Today's payroll employment report showed solid job gains as well as upward revisions to prior months.
Econocator has a very nice summary of viewpoints, well worth the look. It does not include the (predictable) Doug Kass viewpoint, described on CNBC's Kudlow show , that these were all government, health and restaurant jobs, actually calling into question cyclical economic strength.
Before the report was released, Barry Ritholtz did a preview (both on RealMoney and The Big Picture) where he raised some interesting questions about how to reconcile the reported job gains, low unemployment, and little wage pressure.
Take a look at Barry's good questions.
Here is the response that I posted on RealMoney (subscription required, and worth it for active traders).
As usual, Barry raises some good questions related to this month's non-farm payroll report. He is especially interested in the apparent discrepancies between the payroll report and the unemployment rate. We'll see a parade of (non-vacationing) economists today along with weekend commentary parsing the data. Much of the interest is in what the implications are for future Fed policy.
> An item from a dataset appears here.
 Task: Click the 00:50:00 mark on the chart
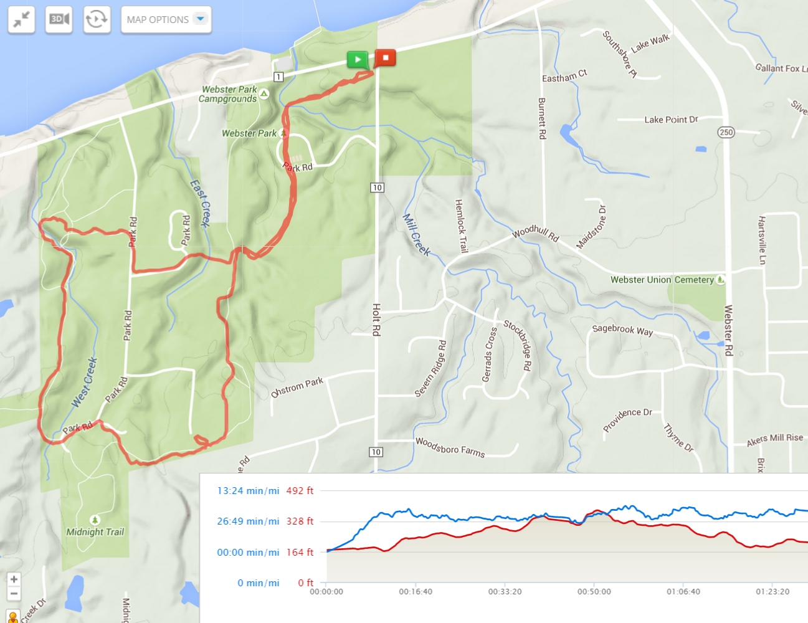tap(594, 591)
When I want to predict institutional policy, I always look for information about its members. How FOMC members look at employment is more interesting to me than how outside economists or pundits see it.
With that in mind, I see one factor that might help answer Barry's question. Barry "sets the bar" for required job growth at a monthly gain of 150K jobs -- needed just to keep up with population growth and inflation. That 150K growth rate has been a traditional rule of thumb.
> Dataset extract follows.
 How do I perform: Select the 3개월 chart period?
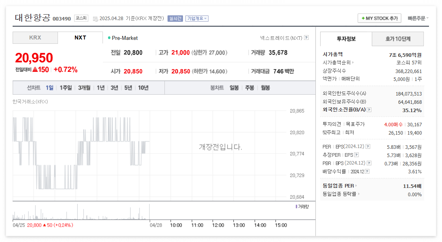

The Fed members no longer share that view. Because boomers are taking early retirement, the labor force growth dynamics have changed. The estimates of necessary growth include 110K (Fed staff via Bies in November), 130K (Bernanke one year ago), and 100K (Moskow last August). This suggests that this year's job gains, averaging over 145K for the first half, indicate solid growth.
The decision to take early retirement is also not a binary one. I'm at an age where I have many friends who have retired from one job, yet still do some work. They often do not show up in a payroll job, but would say they are employed if asked in a survey. If they do not work, they drop out of the labor force. If compensation gets high enough, they re-enter. The same is true of young people choosing between education and work. This kind of flexibility in labor force participation relieves some of the wage pressure.
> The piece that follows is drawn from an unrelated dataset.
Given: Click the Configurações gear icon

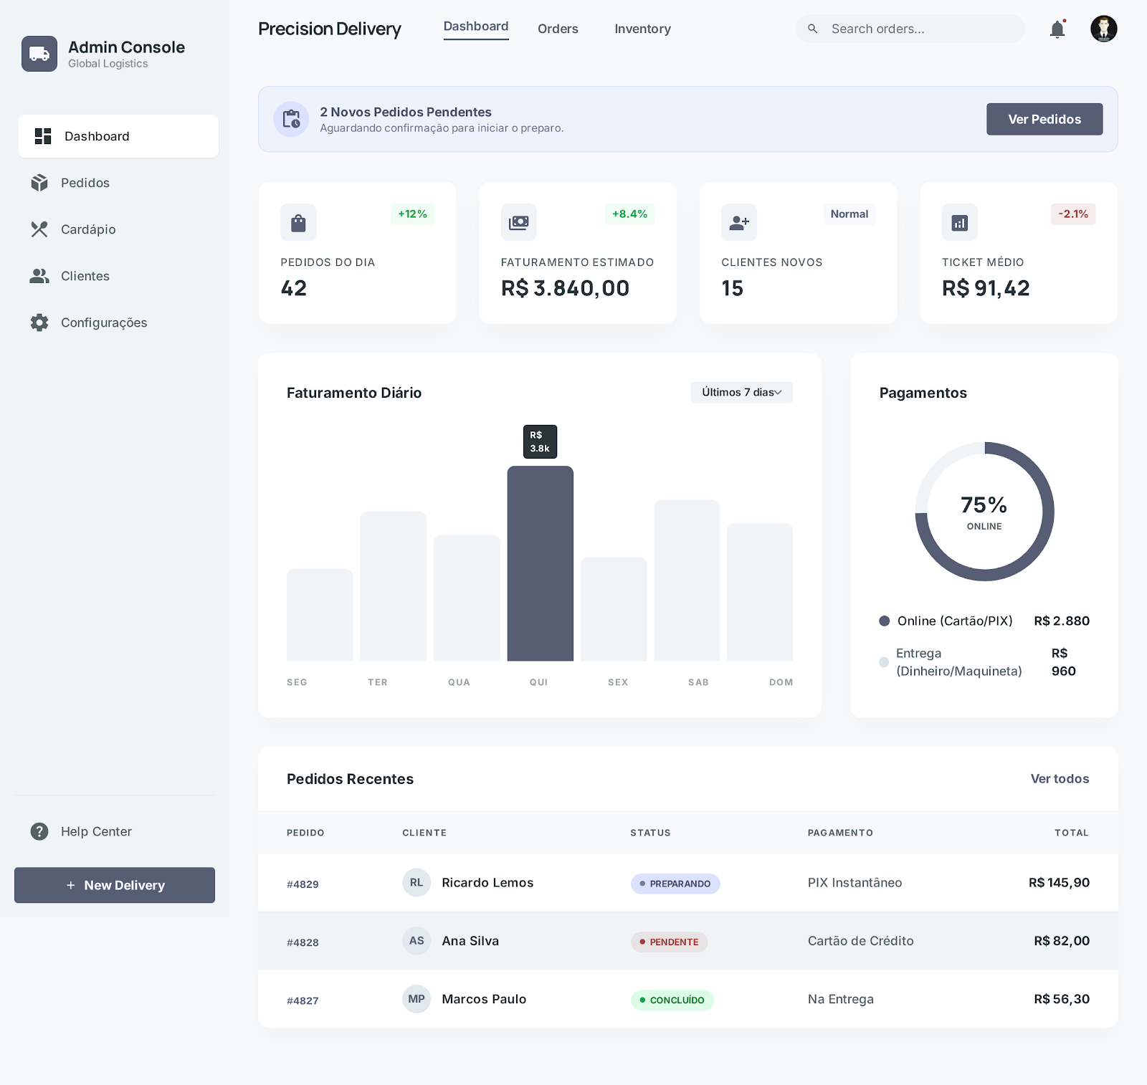Looking at the screenshot, I should tap(39, 322).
Fed members, both individually and collectively, seem pretty satisfied with how their policy has worked so far. There is no reason to expect an imminent change.
Later in the day, Greg Ip at the Wall Street Journal had a nice analysis, citing several sources on labor force participation. This is quite consistent with our argument.
Conclusion
There is a huge error band in payroll employment numbers. Barry's questions are good ones. The birth/death model adds jobs based upon the experience from the last few years. This could change. We will not see the "benchmark revisions" until October.
Having acknowledged this, the other economic indicators that relate to payrolls, described in our own preview, suggest that the economy and employment growth are still quite strong.
Anyone trying to find weakness in this report should be addressing the strength in the ISM manufacturing and service indicators, the yield curve, the Baltic Dry Freight indicator, Dr. Copper, the weekly jobless claims, and other economic measures formerly cited when they supported their viewpoints.
As usual, at "A Dash" we try to look for the best evidence. In particular, we try to understand how the Fed Open Market Committee looks at the data. There is a very good reason for this. They set the policy!
UPDATE 7/09/07: Added the link to the Doug Kass Appearance on Kudlow & Company.